Gérard Alle

Ecrivain-filmeur

Je suis né à Bègles, en périphérie de Bordeaux, d'une mère du Centre-Bretagne et d'un père de Lozère. J'y passe mon enfance et adolescence, tout en retournant chaque été pour de longs mois en Bretagne. Là-bas, une grand-mère de Spézet, qui ne parle pas français, qui raconte des histoires en breton. Elle et moi, en tête-à-tête, obligés de communiquer malgré tout. Pour moi, tout commence là, cette envie de raconter des histoires, d'écouter ce que les vieux ont à nous dire. Enfant, je me vois déjà écrivain.

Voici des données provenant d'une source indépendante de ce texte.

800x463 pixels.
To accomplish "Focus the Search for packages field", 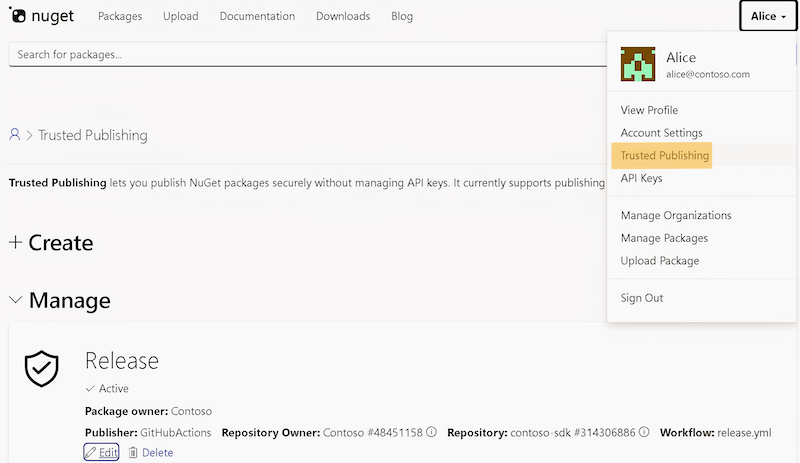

Les histoires, ça peut passer par le cinéma. A Bordeaux, il y a un cinéma de quartier, et mon père m'y emmène. Je vois Ben-Hur, et puis ce film Joselito, l'enfant à la voix d'or, sur un chanteur prodige espagnol. Je m'en souviens bien. Et puis, très vite, Bourvil, Jean Gabin.

À la caserne des pompiers où mon père travaille, un gars passe des Super-8, et l'ambiance de ces projections m'est restée : Chaplin débarque dans nos enfances, suivi de Laurel et Hardy. On est tous rassemblés, les gosses de la caserne, et on regarde quelque chose ensemble.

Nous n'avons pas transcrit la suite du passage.